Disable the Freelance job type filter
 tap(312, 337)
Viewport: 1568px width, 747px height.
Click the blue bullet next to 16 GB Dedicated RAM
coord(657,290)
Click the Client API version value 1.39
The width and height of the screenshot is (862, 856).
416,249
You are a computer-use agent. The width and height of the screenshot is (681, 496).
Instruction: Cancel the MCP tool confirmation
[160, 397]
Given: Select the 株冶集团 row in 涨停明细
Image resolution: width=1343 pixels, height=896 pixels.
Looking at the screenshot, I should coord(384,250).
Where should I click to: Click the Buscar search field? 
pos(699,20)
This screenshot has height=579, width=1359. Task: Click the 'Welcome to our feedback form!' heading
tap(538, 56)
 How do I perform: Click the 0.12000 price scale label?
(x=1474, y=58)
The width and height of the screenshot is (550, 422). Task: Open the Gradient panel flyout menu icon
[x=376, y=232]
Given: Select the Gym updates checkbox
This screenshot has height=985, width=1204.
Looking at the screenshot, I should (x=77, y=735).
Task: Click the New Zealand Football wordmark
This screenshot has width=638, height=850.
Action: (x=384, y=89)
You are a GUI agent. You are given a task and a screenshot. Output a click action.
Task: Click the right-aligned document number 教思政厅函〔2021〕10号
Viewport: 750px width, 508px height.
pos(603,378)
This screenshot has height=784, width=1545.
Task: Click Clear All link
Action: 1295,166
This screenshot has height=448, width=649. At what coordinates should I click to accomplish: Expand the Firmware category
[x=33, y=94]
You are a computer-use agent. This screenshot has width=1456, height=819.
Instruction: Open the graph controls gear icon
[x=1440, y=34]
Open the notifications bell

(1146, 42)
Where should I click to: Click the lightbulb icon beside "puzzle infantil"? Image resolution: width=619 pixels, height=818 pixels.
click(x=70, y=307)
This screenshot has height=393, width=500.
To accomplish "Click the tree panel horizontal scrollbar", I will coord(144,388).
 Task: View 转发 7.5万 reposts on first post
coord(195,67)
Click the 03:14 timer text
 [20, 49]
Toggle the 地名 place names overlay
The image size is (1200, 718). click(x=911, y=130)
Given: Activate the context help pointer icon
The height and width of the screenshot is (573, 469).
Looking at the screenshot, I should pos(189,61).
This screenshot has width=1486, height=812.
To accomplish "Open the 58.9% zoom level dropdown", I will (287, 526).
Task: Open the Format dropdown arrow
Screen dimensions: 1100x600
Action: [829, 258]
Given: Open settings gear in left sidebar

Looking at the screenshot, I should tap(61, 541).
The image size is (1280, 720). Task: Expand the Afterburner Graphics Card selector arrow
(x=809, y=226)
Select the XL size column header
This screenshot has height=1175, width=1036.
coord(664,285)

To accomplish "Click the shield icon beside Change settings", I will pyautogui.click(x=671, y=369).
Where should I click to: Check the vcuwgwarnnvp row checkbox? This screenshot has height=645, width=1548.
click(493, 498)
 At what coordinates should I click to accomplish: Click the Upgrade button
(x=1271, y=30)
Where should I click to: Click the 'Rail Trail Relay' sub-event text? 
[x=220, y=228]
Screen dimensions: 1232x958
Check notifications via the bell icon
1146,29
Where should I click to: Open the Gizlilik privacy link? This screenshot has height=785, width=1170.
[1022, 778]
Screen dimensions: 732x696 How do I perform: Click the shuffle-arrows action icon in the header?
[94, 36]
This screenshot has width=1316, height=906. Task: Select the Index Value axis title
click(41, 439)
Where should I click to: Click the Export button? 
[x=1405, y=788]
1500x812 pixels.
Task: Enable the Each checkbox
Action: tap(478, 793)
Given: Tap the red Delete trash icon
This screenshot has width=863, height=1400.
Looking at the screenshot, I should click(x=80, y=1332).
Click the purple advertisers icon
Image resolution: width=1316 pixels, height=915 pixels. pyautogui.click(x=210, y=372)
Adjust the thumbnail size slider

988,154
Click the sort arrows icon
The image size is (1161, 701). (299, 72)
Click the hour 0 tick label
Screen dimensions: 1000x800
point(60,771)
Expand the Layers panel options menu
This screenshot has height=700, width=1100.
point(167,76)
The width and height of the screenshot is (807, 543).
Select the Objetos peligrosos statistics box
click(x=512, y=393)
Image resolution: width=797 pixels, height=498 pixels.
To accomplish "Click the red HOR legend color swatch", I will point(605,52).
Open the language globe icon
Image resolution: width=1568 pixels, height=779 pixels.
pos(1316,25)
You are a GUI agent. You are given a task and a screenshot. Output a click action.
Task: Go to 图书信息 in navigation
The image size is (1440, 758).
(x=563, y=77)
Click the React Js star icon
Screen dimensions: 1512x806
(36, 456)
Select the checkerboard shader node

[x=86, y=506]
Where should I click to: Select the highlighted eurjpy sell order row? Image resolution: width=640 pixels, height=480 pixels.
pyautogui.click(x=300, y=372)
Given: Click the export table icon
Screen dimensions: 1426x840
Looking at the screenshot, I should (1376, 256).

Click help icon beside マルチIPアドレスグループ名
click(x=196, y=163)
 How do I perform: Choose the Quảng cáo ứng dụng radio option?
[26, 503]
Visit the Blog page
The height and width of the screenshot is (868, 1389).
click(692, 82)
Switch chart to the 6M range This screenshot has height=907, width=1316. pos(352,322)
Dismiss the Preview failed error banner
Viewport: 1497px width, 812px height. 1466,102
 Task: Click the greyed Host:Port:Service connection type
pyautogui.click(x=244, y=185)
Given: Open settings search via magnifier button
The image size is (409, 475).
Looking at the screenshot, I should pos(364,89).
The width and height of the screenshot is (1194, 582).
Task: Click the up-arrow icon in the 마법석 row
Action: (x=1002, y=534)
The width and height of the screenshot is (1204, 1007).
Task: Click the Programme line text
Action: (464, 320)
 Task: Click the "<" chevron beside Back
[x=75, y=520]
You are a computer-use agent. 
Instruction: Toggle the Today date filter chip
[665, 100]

::::::

EXERCISE INSTRUCTIONS: Rewrite all of the data above, replacing "Instruction" with "Command" wherever it occurs and leaving everything else unchanged.

RESULT FOR THIS TASK:
Disable the Freelance job type filter
 tap(312, 337)
Viewport: 1568px width, 747px height.
Click the blue bullet next to 16 GB Dedicated RAM
coord(657,290)
Click the Client API version value 1.39
The width and height of the screenshot is (862, 856).
416,249
You are a computer-use agent. The width and height of the screenshot is (681, 496).
Command: Cancel the MCP tool confirmation
[160, 397]
Given: Select the 株冶集团 row in 涨停明细
Image resolution: width=1343 pixels, height=896 pixels.
Looking at the screenshot, I should coord(384,250).
Where should I click to: Click the Buscar search field? 
pos(699,20)
This screenshot has height=579, width=1359. Task: Click the 'Welcome to our feedback form!' heading
tap(538, 56)
 How do I perform: Click the 0.12000 price scale label?
(x=1474, y=58)
The width and height of the screenshot is (550, 422). Task: Open the Gradient panel flyout menu icon
[x=376, y=232]
Given: Select the Gym updates checkbox
This screenshot has height=985, width=1204.
Looking at the screenshot, I should (x=77, y=735).
Task: Click the New Zealand Football wordmark
This screenshot has width=638, height=850.
Action: (x=384, y=89)
You are a GUI agent. You are given a task and a screenshot. Output a click action.
Task: Click the right-aligned document number 教思政厅函〔2021〕10号
Viewport: 750px width, 508px height.
pos(603,378)
This screenshot has height=784, width=1545.
Task: Click Clear All link
Action: 1295,166
This screenshot has height=448, width=649. At what coordinates should I click to accomplish: Expand the Firmware category
[x=33, y=94]
You are a computer-use agent. This screenshot has width=1456, height=819.
Command: Open the graph controls gear icon
[x=1440, y=34]
Open the notifications bell

(1146, 42)
Where should I click to: Click the lightbulb icon beside "puzzle infantil"? Image resolution: width=619 pixels, height=818 pixels.
click(x=70, y=307)
This screenshot has height=393, width=500.
To accomplish "Click the tree panel horizontal scrollbar", I will coord(144,388).
 Task: View 转发 7.5万 reposts on first post
coord(195,67)
Click the 03:14 timer text
 [20, 49]
Toggle the 地名 place names overlay
The image size is (1200, 718). click(x=911, y=130)
Given: Activate the context help pointer icon
The height and width of the screenshot is (573, 469).
Looking at the screenshot, I should pos(189,61).
This screenshot has width=1486, height=812.
To accomplish "Open the 58.9% zoom level dropdown", I will (287, 526).
Task: Open the Format dropdown arrow
Screen dimensions: 1100x600
Action: [829, 258]
Given: Open settings gear in left sidebar

Looking at the screenshot, I should tap(61, 541).
The image size is (1280, 720). Task: Expand the Afterburner Graphics Card selector arrow
(x=809, y=226)
Select the XL size column header
This screenshot has height=1175, width=1036.
coord(664,285)

To accomplish "Click the shield icon beside Change settings", I will pyautogui.click(x=671, y=369).
Where should I click to: Check the vcuwgwarnnvp row checkbox? This screenshot has height=645, width=1548.
click(493, 498)
 At what coordinates should I click to accomplish: Click the Upgrade button
(x=1271, y=30)
Where should I click to: Click the 'Rail Trail Relay' sub-event text? 
[x=220, y=228]
Screen dimensions: 1232x958
Check notifications via the bell icon
1146,29
Where should I click to: Open the Gizlilik privacy link? This screenshot has height=785, width=1170.
[1022, 778]
Screen dimensions: 732x696 How do I perform: Click the shuffle-arrows action icon in the header?
[94, 36]
This screenshot has width=1316, height=906. Task: Select the Index Value axis title
click(41, 439)
Where should I click to: Click the Export button? 
[x=1405, y=788]
1500x812 pixels.
Task: Enable the Each checkbox
Action: tap(478, 793)
Given: Tap the red Delete trash icon
This screenshot has width=863, height=1400.
Looking at the screenshot, I should click(x=80, y=1332).
Click the purple advertisers icon
Image resolution: width=1316 pixels, height=915 pixels. pyautogui.click(x=210, y=372)
Adjust the thumbnail size slider

988,154
Click the sort arrows icon
The image size is (1161, 701). (299, 72)
Click the hour 0 tick label
Screen dimensions: 1000x800
point(60,771)
Expand the Layers panel options menu
This screenshot has height=700, width=1100.
point(167,76)
The width and height of the screenshot is (807, 543).
Select the Objetos peligrosos statistics box
click(x=512, y=393)
Image resolution: width=797 pixels, height=498 pixels.
To accomplish "Click the red HOR legend color swatch", I will point(605,52).
Open the language globe icon
Image resolution: width=1568 pixels, height=779 pixels.
pos(1316,25)
You are a GUI agent. You are given a task and a screenshot. Output a click action.
Task: Go to 图书信息 in navigation
The image size is (1440, 758).
(x=563, y=77)
Click the React Js star icon
Screen dimensions: 1512x806
(36, 456)
Select the checkerboard shader node

[x=86, y=506]
Where should I click to: Select the highlighted eurjpy sell order row? Image resolution: width=640 pixels, height=480 pixels.
pyautogui.click(x=300, y=372)
Given: Click the export table icon
Screen dimensions: 1426x840
Looking at the screenshot, I should (1376, 256).

Click help icon beside マルチIPアドレスグループ名
click(x=196, y=163)
 How do I perform: Choose the Quảng cáo ứng dụng radio option?
[26, 503]
Visit the Blog page
The height and width of the screenshot is (868, 1389).
click(692, 82)
Switch chart to the 6M range This screenshot has height=907, width=1316. pos(352,322)
Dismiss the Preview failed error banner
Viewport: 1497px width, 812px height. 1466,102
 Task: Click the greyed Host:Port:Service connection type
pyautogui.click(x=244, y=185)
Given: Open settings search via magnifier button
The image size is (409, 475).
Looking at the screenshot, I should pos(364,89).
The width and height of the screenshot is (1194, 582).
Task: Click the up-arrow icon in the 마법석 row
Action: (x=1002, y=534)
The width and height of the screenshot is (1204, 1007).
Task: Click the Programme line text
Action: (464, 320)
 Task: Click the "<" chevron beside Back
[x=75, y=520]
You are a computer-use agent. 
Command: Toggle the Today date filter chip
[665, 100]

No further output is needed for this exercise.